Itinerary 4. By moods

Slam Poetry

Slam Poetry. Kosmopolis 2013. © CCCB

Sebald’s work is a journey around the history of European culture, around its memory and recollections. And it is also a guide for the perplexed, a light to guide us in times of upheaval. The Sebald Legacy is, then, one of the subjects to be followed if one’s mood is swaying between melancholy and hope. Two dialogues, David Grossman together with Carles Torner and Cristina Rivera Garza together with Camille de Toledo, two films, Austerlitz and Patience (After Sebald) and an exhibition, Sebald Variations, make up this itinerary.

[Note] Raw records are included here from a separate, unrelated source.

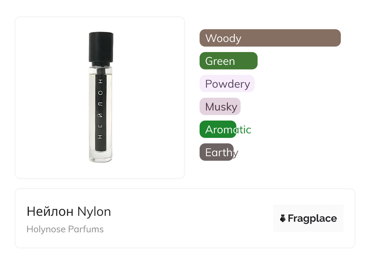The height and width of the screenshot is (263, 370).
Task: Click the overflowing 'tic' letters of Aromatic
Action: (x=244, y=130)
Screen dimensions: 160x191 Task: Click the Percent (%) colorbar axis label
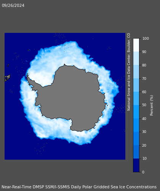pyautogui.click(x=152, y=105)
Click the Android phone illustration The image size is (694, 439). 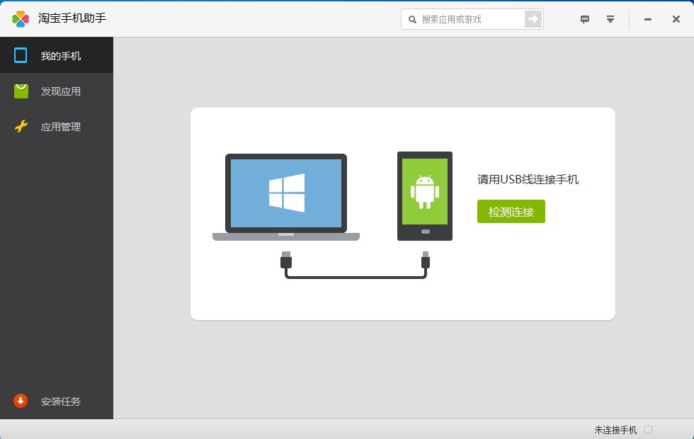[424, 196]

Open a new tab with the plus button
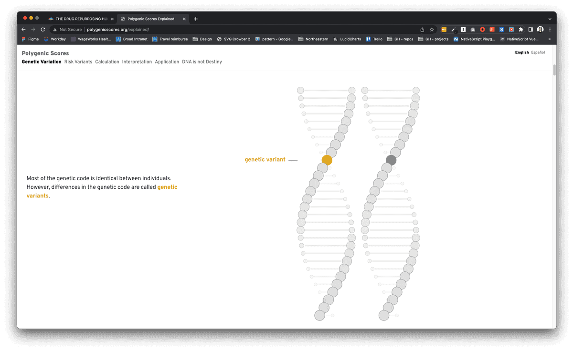click(x=196, y=19)
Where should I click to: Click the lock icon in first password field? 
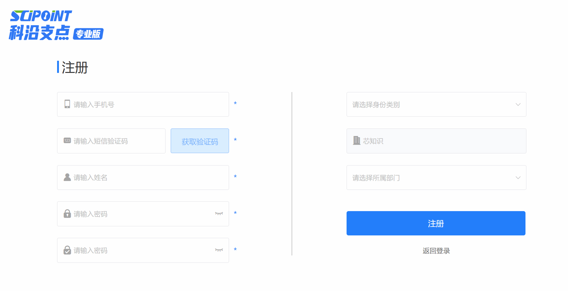[67, 214]
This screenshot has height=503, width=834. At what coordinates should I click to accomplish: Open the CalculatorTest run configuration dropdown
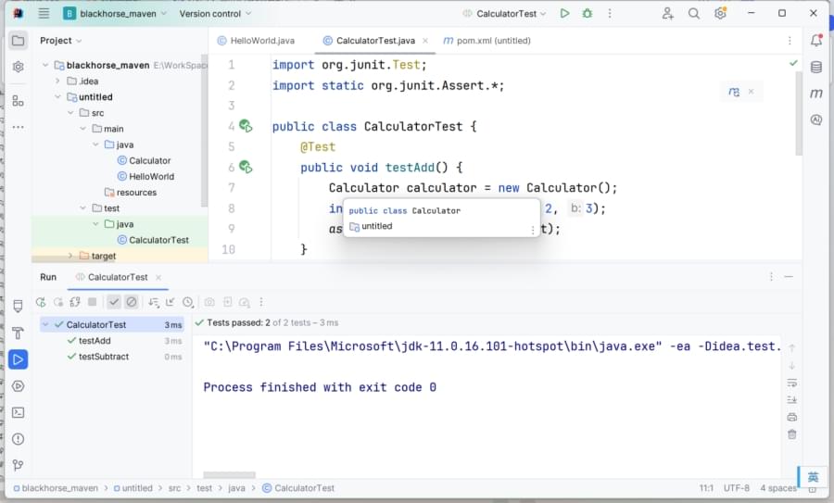[504, 14]
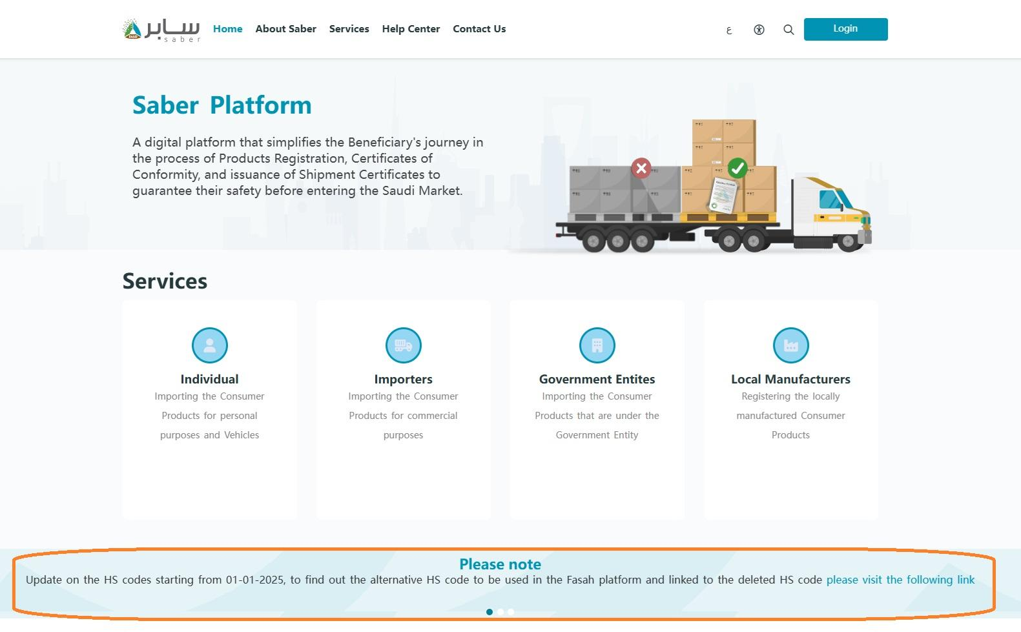Click the Importers card title
The height and width of the screenshot is (632, 1021).
point(403,379)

For the more optimistic and adventurous, Alice’s Adventures in Wonderland is a perfect excuse. Carroll’s little rebel girl, who is faced with the rigid rules of Victorian society, guides us towards a workshop of music, quantum physics and light that will undoubtedly offer surprises. Furthermore, the Gran Slam is always a guarantee of divertimento.

The rebels, those who refuse to accept that the end of journalism is near, should come along to the chat with Carles Capdevila, who will be proposing Seven reasons to believe in a great future for journalism. And, undoubtedly, the great chroniclers such as Martín Caparrós and Jon Lee Anderson will show why, with writers like them, journalism still has a long road ahead of it.

Itinerary 5. For film buffs and series buffs

Citizenfour

Cartell de Citizenfour

Those who prefer an audiovisual itinerary have it very easy: all they have to do is come along to Alpha Channel. Over fifty audiovisual pieces including films, documentaries, shorts and reports on literature, including the Alpha Nights: four essential screenings, two of them exclusive premieres: Gabo, la magia de lo real, Citizenfour, The Double and Indebito. And as a special prize, a Series Sunday, with premieres and chats with screenwriters and writers, thanks to a special collaboration with Canal +.

Five different routes, five different ways of enjoying Kosmopolis. But there are many more, as many as each visitor’s level of curiosity and imagination allow. Which is yours?